**Passage given**
The history of the Lower Dolores River Valley in southwestern Colorado achieves this historical synthesis. The four essays show how the rugged land itself shaped the valley's past and will determine its future. The very geographical factors which hindered permanent settlement—steep canyon walls, high altitude and poor soil—have today attracted the intense interest of Bureau of Reclamation hydrologists as an ideal site for a storage reservoir.

Duane Smith in his overview, "Valley of the River of Sorrows," traces the slow, yet methodical, historical progress of the valley. Although initially explored by the Franciscan Dominguez-Escalante expedition of 1776, the valley was destined to languish almost a century before settlement. Yet, assured of a thriving market for their goods in the nearby mining community of Rico, a dependable transportation network and psychological security with the removal of the Ute Indians, pioneers began homesteading the valley in the 1870's and 1880's.

The three essays which follow that of Smith's examine in greater detail the significant historical events and themes within the valley. While settlers south of Dolores lamented the limited acreage available for farming, their neighbors in the adjacent Montezuma Valley faced an even greater challenge. The valley lacked water. Maureen Gerhold illustrates how frontier initiative and technology succeeded in bringing water to the fertile Montezuma Valley. Organized by James W. Hanna, the Montezuma Irrigation System channeled water from the Dolores River through a steep divide by blasting, drilling and excavating a 5,400 foot tunnel and a 4,000 foot "Great Cut." The system represents one of the earliest large-scale, privately funded and continuously operating irrigation projects in the southwestern United States.

**Information provided**
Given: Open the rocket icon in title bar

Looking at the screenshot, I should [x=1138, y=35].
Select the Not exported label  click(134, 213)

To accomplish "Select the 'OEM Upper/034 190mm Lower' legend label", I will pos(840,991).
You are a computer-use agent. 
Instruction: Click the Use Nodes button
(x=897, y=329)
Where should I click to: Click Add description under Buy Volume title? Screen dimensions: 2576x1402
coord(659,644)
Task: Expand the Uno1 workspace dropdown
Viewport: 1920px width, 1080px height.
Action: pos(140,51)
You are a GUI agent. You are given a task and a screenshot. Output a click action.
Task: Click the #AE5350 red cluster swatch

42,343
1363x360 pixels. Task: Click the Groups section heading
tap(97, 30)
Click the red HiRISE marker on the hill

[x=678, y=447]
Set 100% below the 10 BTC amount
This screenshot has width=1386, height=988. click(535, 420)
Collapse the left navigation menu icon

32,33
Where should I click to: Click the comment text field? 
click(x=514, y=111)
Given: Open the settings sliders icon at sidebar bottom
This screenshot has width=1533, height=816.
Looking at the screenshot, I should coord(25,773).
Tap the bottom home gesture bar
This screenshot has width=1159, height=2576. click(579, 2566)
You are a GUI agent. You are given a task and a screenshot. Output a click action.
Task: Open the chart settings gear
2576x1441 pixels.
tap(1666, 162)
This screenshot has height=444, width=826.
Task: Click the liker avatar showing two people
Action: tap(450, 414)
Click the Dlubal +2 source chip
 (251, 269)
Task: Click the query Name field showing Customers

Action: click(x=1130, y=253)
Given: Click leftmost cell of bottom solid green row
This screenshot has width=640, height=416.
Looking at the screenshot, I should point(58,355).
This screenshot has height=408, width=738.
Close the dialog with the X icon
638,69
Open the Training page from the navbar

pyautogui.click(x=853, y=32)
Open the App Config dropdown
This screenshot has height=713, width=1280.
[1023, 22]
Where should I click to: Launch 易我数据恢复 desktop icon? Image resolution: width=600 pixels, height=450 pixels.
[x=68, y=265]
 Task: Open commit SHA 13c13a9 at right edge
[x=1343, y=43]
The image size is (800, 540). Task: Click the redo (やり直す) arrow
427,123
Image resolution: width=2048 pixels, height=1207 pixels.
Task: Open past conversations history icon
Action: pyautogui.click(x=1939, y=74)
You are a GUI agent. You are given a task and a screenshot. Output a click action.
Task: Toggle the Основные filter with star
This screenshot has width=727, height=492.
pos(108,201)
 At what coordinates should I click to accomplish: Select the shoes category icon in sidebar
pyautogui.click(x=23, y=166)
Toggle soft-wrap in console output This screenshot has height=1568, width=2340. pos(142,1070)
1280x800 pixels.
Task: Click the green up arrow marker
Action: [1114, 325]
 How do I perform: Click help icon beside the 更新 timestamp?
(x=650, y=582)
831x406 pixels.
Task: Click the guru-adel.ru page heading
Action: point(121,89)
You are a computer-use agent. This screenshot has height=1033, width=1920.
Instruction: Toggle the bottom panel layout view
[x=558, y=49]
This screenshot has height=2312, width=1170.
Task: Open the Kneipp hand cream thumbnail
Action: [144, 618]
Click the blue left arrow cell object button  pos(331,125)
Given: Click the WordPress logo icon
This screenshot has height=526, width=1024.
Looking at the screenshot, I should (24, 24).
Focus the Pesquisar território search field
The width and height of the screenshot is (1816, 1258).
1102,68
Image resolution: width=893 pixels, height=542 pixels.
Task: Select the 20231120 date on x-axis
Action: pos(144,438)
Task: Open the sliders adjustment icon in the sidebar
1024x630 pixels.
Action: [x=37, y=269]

**Exercises**
A) According to the passage on the Lower Dolores River Valley, why did pioneers begin homesteading the valley in the 1870's and 1880's?
B) Please update the entries starting at the line containing "Select the Not" and ending at the line containing "This screenshot has width=1159, height=2576." by replacing "icon" with "symbol". Return only those lines.

**Exercise responses**
A) They could count on a thriving market for their goods in the nearby mining community of Rico and a dependable transportation network. The removal of the Ute Indians also gave them psychological security.

B)
Select the Not exported label  click(134, 213)

To accomplish "Select the 'OEM Upper/034 190mm Lower' legend label", I will pos(840,991).
You are a computer-use agent. 
Instruction: Click the Use Nodes button
(x=897, y=329)
Where should I click to: Click Add description under Buy Volume title? Screen dimensions: 2576x1402
coord(659,644)
Task: Expand the Uno1 workspace dropdown
Viewport: 1920px width, 1080px height.
Action: pos(140,51)
You are a GUI agent. You are given a task and a screenshot. Output a click action.
Task: Click the #AE5350 red cluster swatch

42,343
1363x360 pixels. Task: Click the Groups section heading
tap(97, 30)
Click the red HiRISE marker on the hill

[x=678, y=447]
Set 100% below the 10 BTC amount
This screenshot has width=1386, height=988. click(535, 420)
Collapse the left navigation menu symbol

32,33
Where should I click to: Click the comment text field? 
click(x=514, y=111)
Given: Open the settings sliders symbol at sidebar bottom
This screenshot has width=1533, height=816.
Looking at the screenshot, I should coord(25,773).
Tap the bottom home gesture bar
This screenshot has width=1159, height=2576. click(579, 2566)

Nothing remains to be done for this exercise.